Each record below needs to be set down again exactly.
-- Opening Marker --
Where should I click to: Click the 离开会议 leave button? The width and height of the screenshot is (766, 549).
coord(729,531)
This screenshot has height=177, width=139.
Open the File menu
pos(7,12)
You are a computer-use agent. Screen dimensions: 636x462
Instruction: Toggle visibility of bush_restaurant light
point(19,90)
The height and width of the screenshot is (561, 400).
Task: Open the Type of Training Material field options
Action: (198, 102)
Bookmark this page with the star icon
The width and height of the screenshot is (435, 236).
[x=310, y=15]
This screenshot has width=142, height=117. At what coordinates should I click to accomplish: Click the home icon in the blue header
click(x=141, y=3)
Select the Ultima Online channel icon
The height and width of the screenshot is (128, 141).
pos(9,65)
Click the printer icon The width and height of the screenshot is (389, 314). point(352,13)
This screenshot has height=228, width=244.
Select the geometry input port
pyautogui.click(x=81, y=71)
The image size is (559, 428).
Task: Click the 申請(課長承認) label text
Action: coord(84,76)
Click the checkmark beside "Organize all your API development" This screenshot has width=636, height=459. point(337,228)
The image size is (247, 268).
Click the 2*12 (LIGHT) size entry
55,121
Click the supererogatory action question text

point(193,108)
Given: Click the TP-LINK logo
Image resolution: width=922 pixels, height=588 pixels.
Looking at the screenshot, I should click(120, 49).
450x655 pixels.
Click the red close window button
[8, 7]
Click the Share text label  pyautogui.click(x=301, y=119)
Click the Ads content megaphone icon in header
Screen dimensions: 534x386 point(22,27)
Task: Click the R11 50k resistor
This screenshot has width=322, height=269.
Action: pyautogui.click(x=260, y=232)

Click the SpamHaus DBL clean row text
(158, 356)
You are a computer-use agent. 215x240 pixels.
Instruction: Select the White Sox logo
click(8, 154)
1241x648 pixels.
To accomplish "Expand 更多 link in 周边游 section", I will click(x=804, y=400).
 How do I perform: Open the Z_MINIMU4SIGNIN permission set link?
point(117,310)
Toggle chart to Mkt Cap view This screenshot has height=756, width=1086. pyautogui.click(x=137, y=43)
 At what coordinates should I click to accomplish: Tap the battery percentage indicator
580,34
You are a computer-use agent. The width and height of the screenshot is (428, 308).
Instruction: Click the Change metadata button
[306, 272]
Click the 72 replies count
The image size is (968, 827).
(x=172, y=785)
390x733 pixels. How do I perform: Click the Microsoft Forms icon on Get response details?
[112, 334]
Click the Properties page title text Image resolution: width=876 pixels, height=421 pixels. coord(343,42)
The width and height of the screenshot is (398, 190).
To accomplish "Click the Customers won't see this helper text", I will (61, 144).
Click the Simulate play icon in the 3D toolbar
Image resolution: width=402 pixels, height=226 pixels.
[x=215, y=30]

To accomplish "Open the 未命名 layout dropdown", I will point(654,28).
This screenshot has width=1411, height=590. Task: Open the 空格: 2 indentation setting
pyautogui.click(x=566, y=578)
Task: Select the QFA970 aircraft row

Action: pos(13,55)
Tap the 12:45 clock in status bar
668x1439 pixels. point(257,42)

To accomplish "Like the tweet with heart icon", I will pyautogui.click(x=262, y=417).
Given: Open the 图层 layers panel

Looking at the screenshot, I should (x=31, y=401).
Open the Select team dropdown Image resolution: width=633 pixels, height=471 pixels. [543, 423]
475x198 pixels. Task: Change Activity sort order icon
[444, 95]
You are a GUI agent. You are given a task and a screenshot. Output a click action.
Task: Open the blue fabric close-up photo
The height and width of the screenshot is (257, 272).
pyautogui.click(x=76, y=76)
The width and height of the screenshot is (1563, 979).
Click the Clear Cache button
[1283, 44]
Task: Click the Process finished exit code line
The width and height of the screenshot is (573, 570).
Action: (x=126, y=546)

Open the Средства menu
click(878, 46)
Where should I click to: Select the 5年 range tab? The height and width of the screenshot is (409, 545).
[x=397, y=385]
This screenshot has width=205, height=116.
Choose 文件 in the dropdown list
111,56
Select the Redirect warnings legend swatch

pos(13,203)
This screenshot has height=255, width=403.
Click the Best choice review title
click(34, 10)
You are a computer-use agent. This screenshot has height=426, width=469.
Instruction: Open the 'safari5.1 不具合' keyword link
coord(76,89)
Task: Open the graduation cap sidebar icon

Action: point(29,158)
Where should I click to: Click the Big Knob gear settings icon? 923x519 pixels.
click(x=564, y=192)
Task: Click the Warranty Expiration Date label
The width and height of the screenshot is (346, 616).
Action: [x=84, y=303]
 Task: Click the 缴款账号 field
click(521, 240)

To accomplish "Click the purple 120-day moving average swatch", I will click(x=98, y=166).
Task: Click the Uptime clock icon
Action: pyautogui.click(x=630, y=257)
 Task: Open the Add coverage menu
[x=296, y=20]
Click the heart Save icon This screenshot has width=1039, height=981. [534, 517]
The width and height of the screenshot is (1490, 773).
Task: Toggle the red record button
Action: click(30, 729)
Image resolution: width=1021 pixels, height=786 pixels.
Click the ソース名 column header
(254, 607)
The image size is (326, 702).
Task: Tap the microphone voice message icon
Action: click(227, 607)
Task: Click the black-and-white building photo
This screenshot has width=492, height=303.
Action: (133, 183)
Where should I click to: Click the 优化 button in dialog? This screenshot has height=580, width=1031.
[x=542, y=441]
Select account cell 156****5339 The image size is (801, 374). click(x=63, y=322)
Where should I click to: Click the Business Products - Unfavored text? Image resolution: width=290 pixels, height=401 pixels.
-- Closing Marker --
Solution:
Where should I click to: Click the 离开会议 leave button? The width and height of the screenshot is (766, 549).
coord(729,531)
This screenshot has height=177, width=139.
Open the File menu
pos(7,12)
You are a computer-use agent. Screen dimensions: 636x462
Instruction: Toggle visibility of bush_restaurant light
point(19,90)
The height and width of the screenshot is (561, 400).
Task: Open the Type of Training Material field options
Action: (198, 102)
Bookmark this page with the star icon
The width and height of the screenshot is (435, 236).
[x=310, y=15]
This screenshot has width=142, height=117. At what coordinates should I click to accomplish: Click the home icon in the blue header
click(x=141, y=3)
Select the Ultima Online channel icon
The height and width of the screenshot is (128, 141).
pos(9,65)
Click the printer icon The width and height of the screenshot is (389, 314). point(352,13)
This screenshot has height=228, width=244.
Select the geometry input port
pyautogui.click(x=81, y=71)
The image size is (559, 428).
Task: Click the 申請(課長承認) label text
Action: coord(84,76)
Click the checkmark beside "Organize all your API development" This screenshot has width=636, height=459. point(337,228)
The image size is (247, 268).
Click the 2*12 (LIGHT) size entry
55,121
Click the supererogatory action question text

point(193,108)
Given: Click the TP-LINK logo
Image resolution: width=922 pixels, height=588 pixels.
Looking at the screenshot, I should click(120, 49).
450x655 pixels.
Click the red close window button
[8, 7]
Click the Share text label  pyautogui.click(x=301, y=119)
Click the Ads content megaphone icon in header
Screen dimensions: 534x386 point(22,27)
Task: Click the R11 50k resistor
This screenshot has width=322, height=269.
Action: pyautogui.click(x=260, y=232)

Click the SpamHaus DBL clean row text
(158, 356)
You are a computer-use agent. 215x240 pixels.
Instruction: Select the White Sox logo
click(8, 154)
1241x648 pixels.
To accomplish "Expand 更多 link in 周边游 section", I will click(x=804, y=400).
 How do I perform: Open the Z_MINIMU4SIGNIN permission set link?
point(117,310)
Toggle chart to Mkt Cap view This screenshot has height=756, width=1086. pyautogui.click(x=137, y=43)
 At what coordinates should I click to accomplish: Tap the battery percentage indicator
580,34
You are a computer-use agent. The width and height of the screenshot is (428, 308).
Instruction: Click the Change metadata button
[306, 272]
Click the 72 replies count
The image size is (968, 827).
(x=172, y=785)
390x733 pixels. How do I perform: Click the Microsoft Forms icon on Get response details?
[112, 334]
Click the Properties page title text Image resolution: width=876 pixels, height=421 pixels. coord(343,42)
The width and height of the screenshot is (398, 190).
To accomplish "Click the Customers won't see this helper text", I will (61, 144).
Click the Simulate play icon in the 3D toolbar
Image resolution: width=402 pixels, height=226 pixels.
[x=215, y=30]

To accomplish "Open the 未命名 layout dropdown", I will point(654,28).
This screenshot has width=1411, height=590. Task: Open the 空格: 2 indentation setting
pyautogui.click(x=566, y=578)
Task: Select the QFA970 aircraft row

Action: pos(13,55)
Tap the 12:45 clock in status bar
668x1439 pixels. point(257,42)

To accomplish "Like the tweet with heart icon", I will pyautogui.click(x=262, y=417).
Given: Open the 图层 layers panel

Looking at the screenshot, I should (x=31, y=401).
Open the Select team dropdown Image resolution: width=633 pixels, height=471 pixels. [543, 423]
475x198 pixels. Task: Change Activity sort order icon
[444, 95]
You are a GUI agent. You are given a task and a screenshot. Output a click action.
Task: Open the blue fabric close-up photo
The height and width of the screenshot is (257, 272).
pyautogui.click(x=76, y=76)
The width and height of the screenshot is (1563, 979).
Click the Clear Cache button
[1283, 44]
Task: Click the Process finished exit code line
The width and height of the screenshot is (573, 570).
Action: (x=126, y=546)

Open the Средства menu
click(878, 46)
Where should I click to: Select the 5年 range tab? The height and width of the screenshot is (409, 545).
[x=397, y=385]
This screenshot has width=205, height=116.
Choose 文件 in the dropdown list
111,56
Select the Redirect warnings legend swatch

pos(13,203)
This screenshot has height=255, width=403.
Click the Best choice review title
click(34, 10)
You are a computer-use agent. This screenshot has height=426, width=469.
Instruction: Open the 'safari5.1 不具合' keyword link
coord(76,89)
Task: Open the graduation cap sidebar icon

Action: point(29,158)
Where should I click to: Click the Big Knob gear settings icon? 923x519 pixels.
click(x=564, y=192)
Task: Click the Warranty Expiration Date label
The width and height of the screenshot is (346, 616).
Action: [x=84, y=303]
 Task: Click the 缴款账号 field
click(521, 240)

To accomplish "Click the purple 120-day moving average swatch", I will click(x=98, y=166).
Task: Click the Uptime clock icon
Action: pyautogui.click(x=630, y=257)
 Task: Open the Add coverage menu
[x=296, y=20]
Click the heart Save icon This screenshot has width=1039, height=981. [534, 517]
The width and height of the screenshot is (1490, 773).
Task: Toggle the red record button
Action: click(30, 729)
Image resolution: width=1021 pixels, height=786 pixels.
Click the ソース名 column header
(254, 607)
The image size is (326, 702).
Task: Tap the microphone voice message icon
Action: click(227, 607)
Task: Click the black-and-white building photo
This screenshot has width=492, height=303.
Action: (133, 183)
Where should I click to: Click the 优化 button in dialog? This screenshot has height=580, width=1031.
[x=542, y=441]
Select account cell 156****5339 The image size is (801, 374). click(x=63, y=322)
Where should I click to: Click the Business Products - Unfavored text? Image resolution: width=290 pixels, height=401 pixels.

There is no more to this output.